[Selection]:
════════════════
Aurora’s Interview with Alma Flores
Introduction
Dr. Alma Itza Flores currently works as a visiting assistant professor here at Loyola Marymount University teaching Chicano/a studies. She has achieved her bachelor’s degree in Sociology from UCLA, her master’s degree in Education from the University of Texas and her doctoral degree in Education with an emphasis in Race and Ethic Studies from UCLA. Dr. Flores was born in Guadalajara, Mexico and immigrated alongside her mother and siblings to Santa Barbara, California when she was eight years old. She is a first-generation college student and as such, much of her personal research and work is geared towards the relationship between the education system and Mexican immigrant families, the experiences of Mexican first-generation college students, and Chicana feminist theories. Similarly, Dr. Flores works alongside countless students of color as well as their families by providing guidance as an advocate, a professor, and a mentor. I found the prospect of this assignment to be both intriguing and inspiring as I hoped to get to know Dr. Flores better over the course of the interview and also to obtain a greater understanding of the status quo stories and representations of women in the media today through both an oppositional and a Chicana lens.
════════════════
[Entries provided]:
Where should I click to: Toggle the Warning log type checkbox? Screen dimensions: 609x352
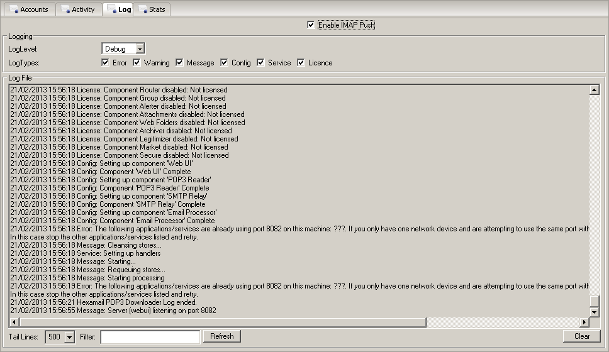[137, 63]
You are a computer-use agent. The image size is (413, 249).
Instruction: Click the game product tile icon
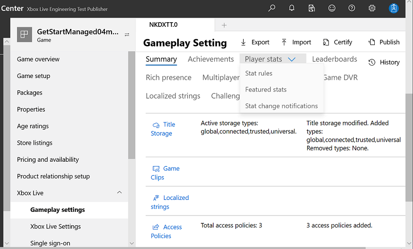click(x=24, y=35)
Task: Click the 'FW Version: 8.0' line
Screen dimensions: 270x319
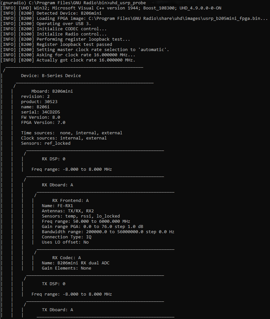Action: coord(41,117)
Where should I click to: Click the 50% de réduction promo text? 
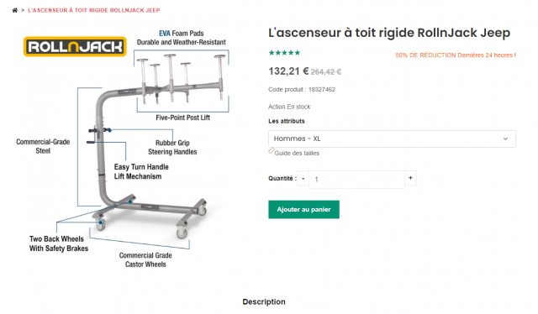456,55
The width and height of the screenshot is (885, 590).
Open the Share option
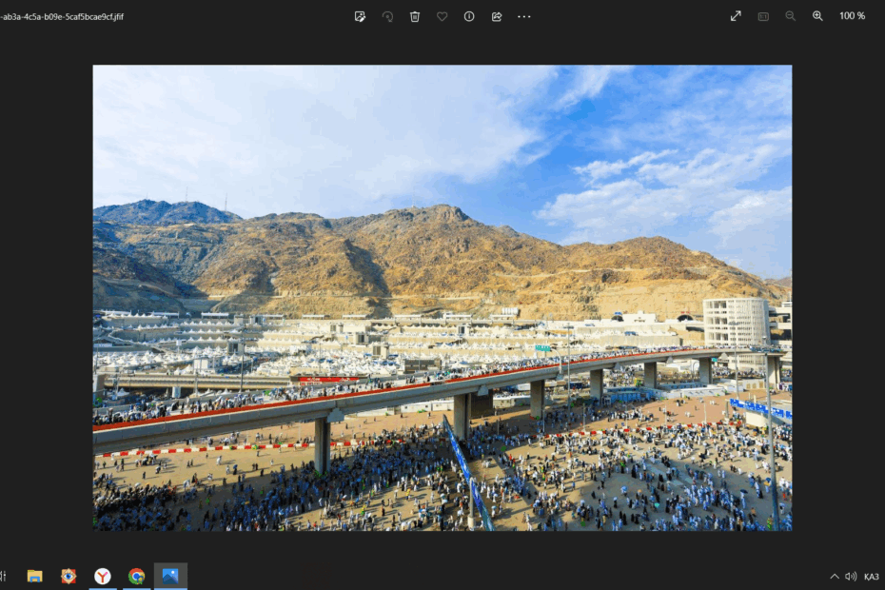tap(497, 16)
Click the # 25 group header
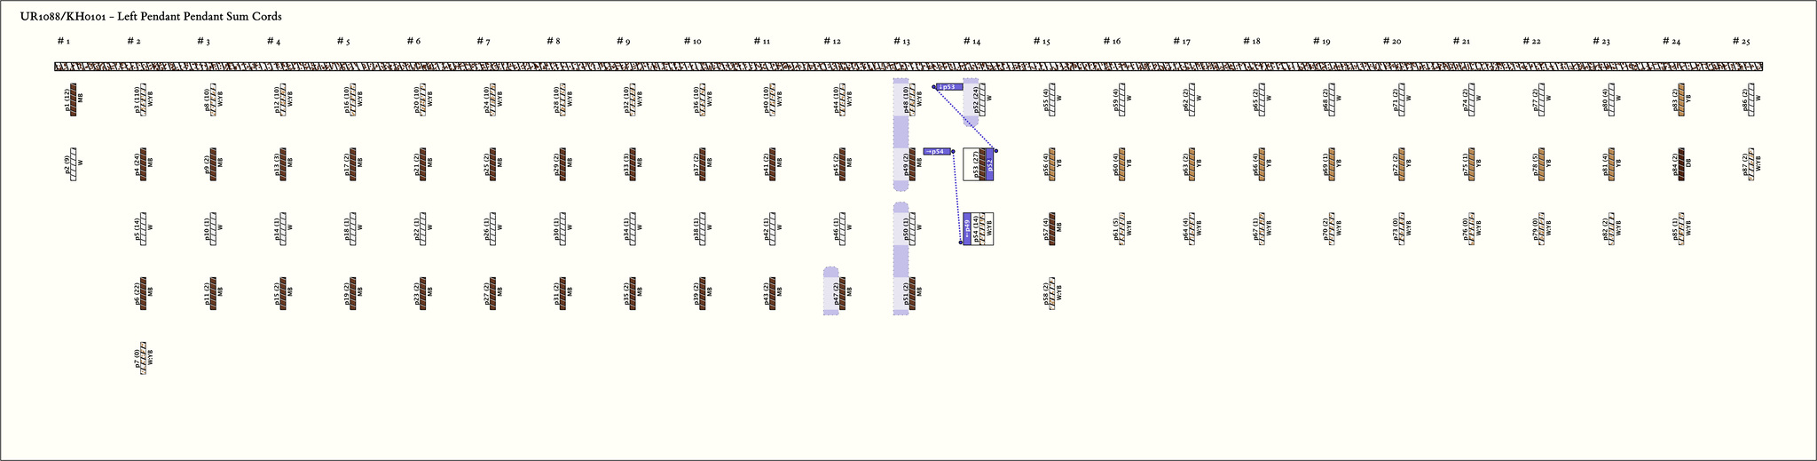 pos(1741,42)
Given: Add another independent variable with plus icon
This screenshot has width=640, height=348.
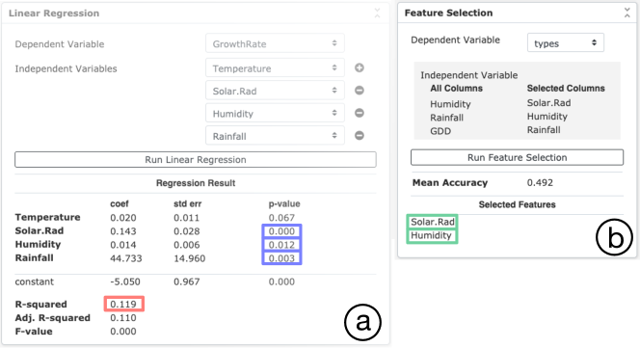Looking at the screenshot, I should point(360,67).
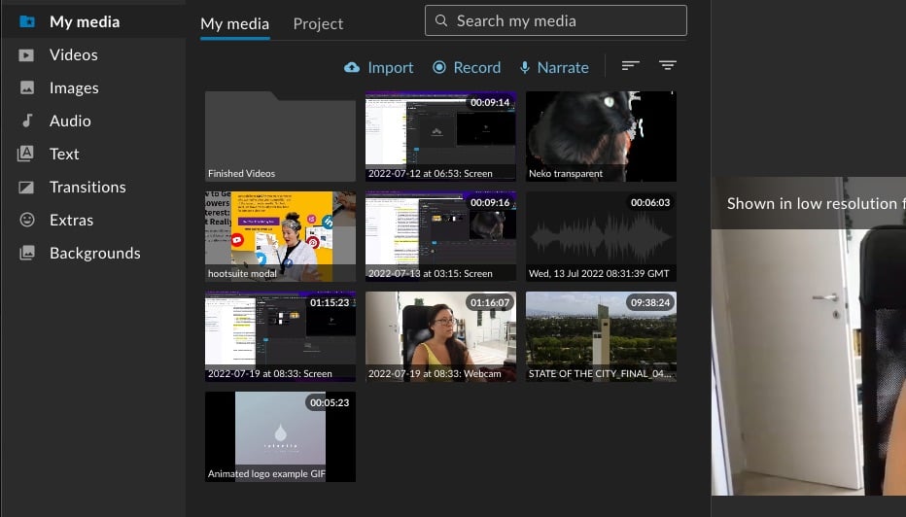Select the hootsuite modal thumbnail
The image size is (906, 517).
[x=280, y=236]
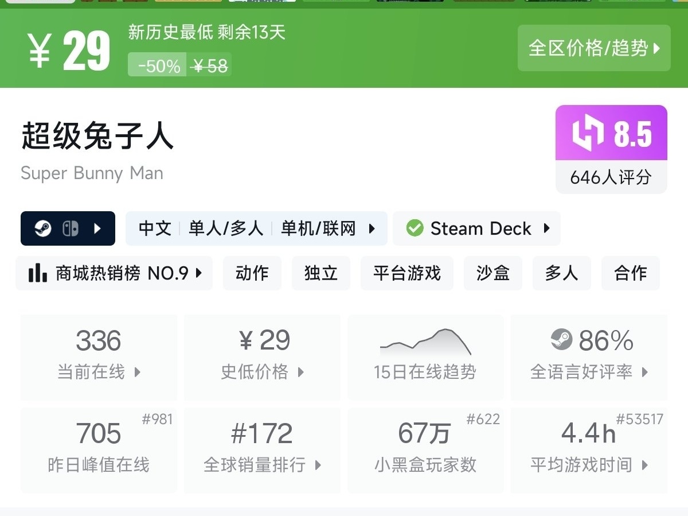Expand the 中文 单人/多人 单机/联网 details
Viewport: 688px width, 516px height.
pyautogui.click(x=372, y=229)
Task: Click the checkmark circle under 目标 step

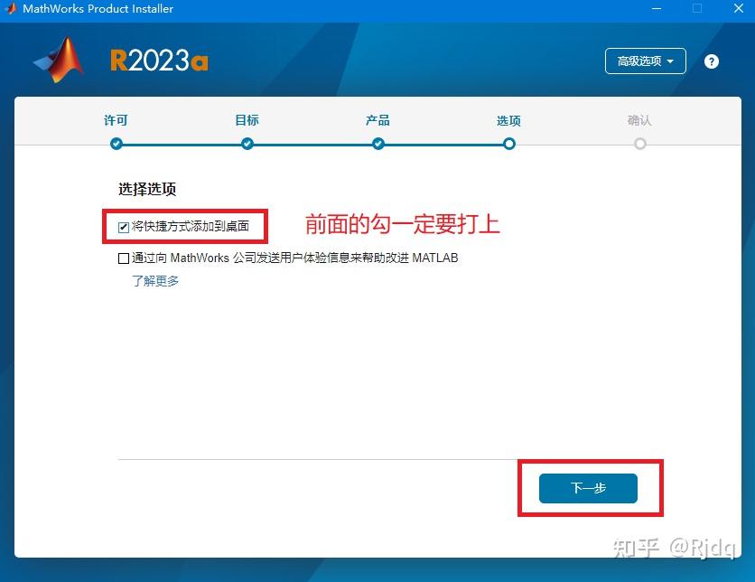Action: (x=247, y=143)
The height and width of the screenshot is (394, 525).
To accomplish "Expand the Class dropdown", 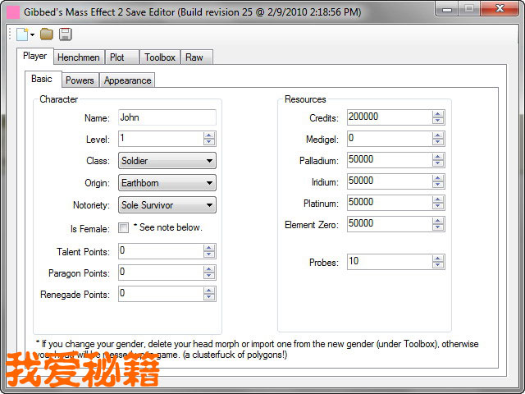I will click(x=209, y=161).
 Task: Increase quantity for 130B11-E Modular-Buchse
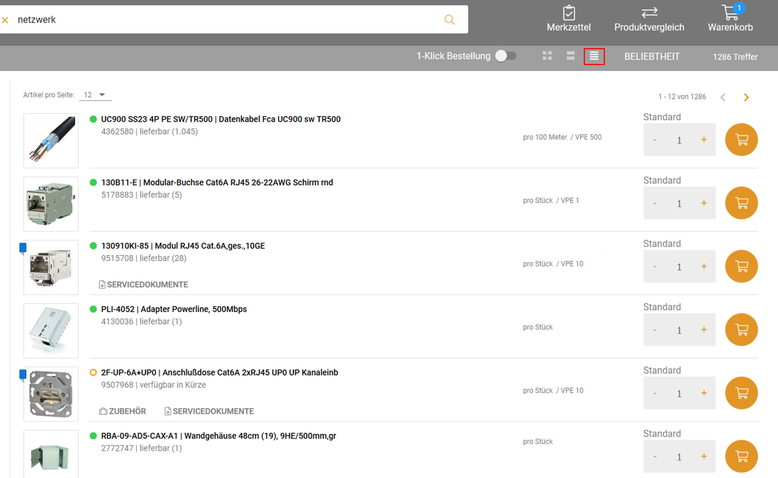pos(704,203)
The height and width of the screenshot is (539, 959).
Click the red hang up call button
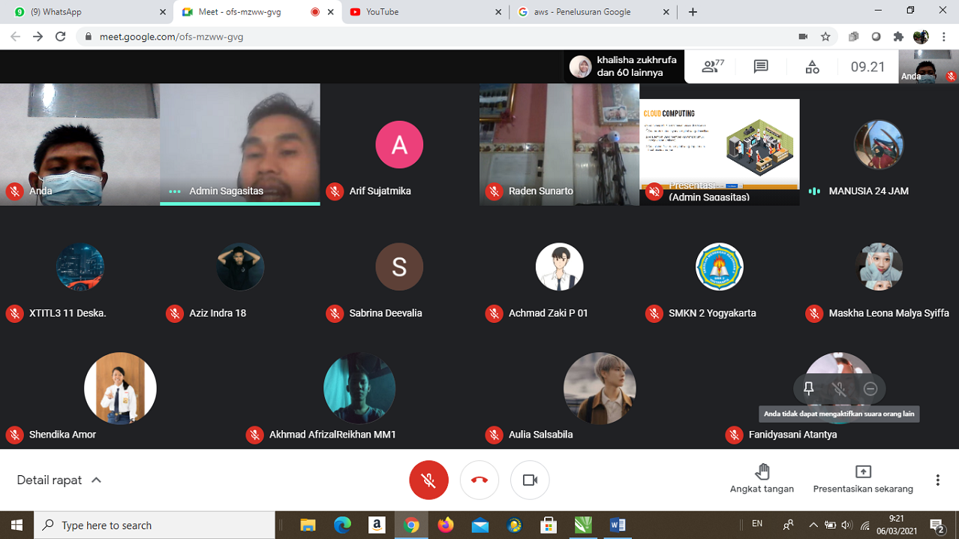[x=479, y=480]
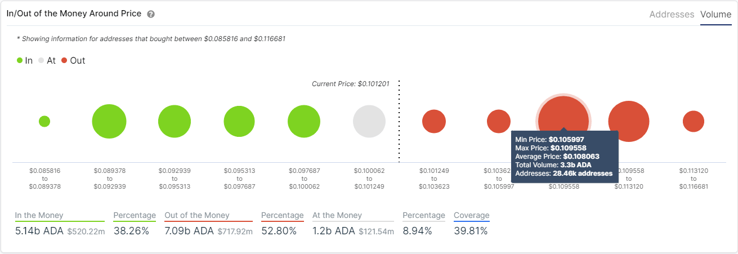Click the gray At the Money bubble
This screenshot has height=254, width=738.
(369, 122)
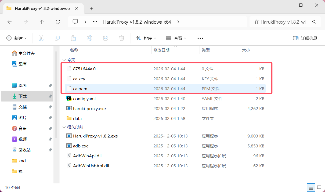The image size is (325, 192).
Task: Go up one folder level
Action: click(42, 22)
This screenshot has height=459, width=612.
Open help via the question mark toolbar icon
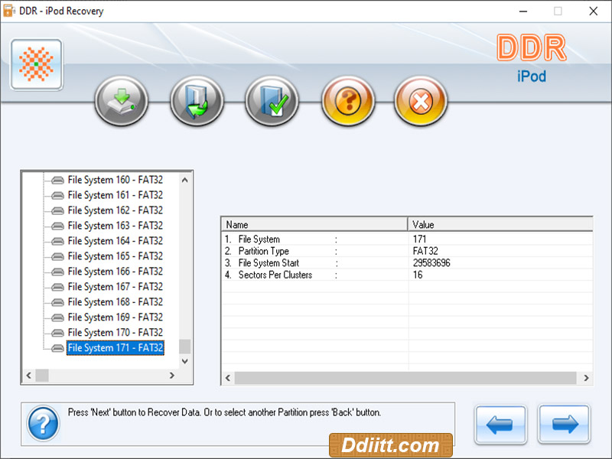click(x=348, y=100)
════════════════
[Set problem 1]: Please decide whether each statement agrees with the interview introduction, answering yes or no and quoting the words that settle it: (a) Dr. Flores earned her master's degree at UCLA. (b) Dr. Flores moved to Santa Barbara at age eight. (c) Dr. Flores is a first-generation college student.
[Set problem 2]: According to the interview introduction, where was Dr. Flores born?

[Complete answer 1]:
(a) No: "her master’s degree in Education from the University of Texas"
(b) Yes: "immigrated alongside her mother and siblings to Santa Barbara, California when she was eight years old"
(c) Yes: "She is a first-generation college student"

[Complete answer 2]: Guadalajara, Mexico.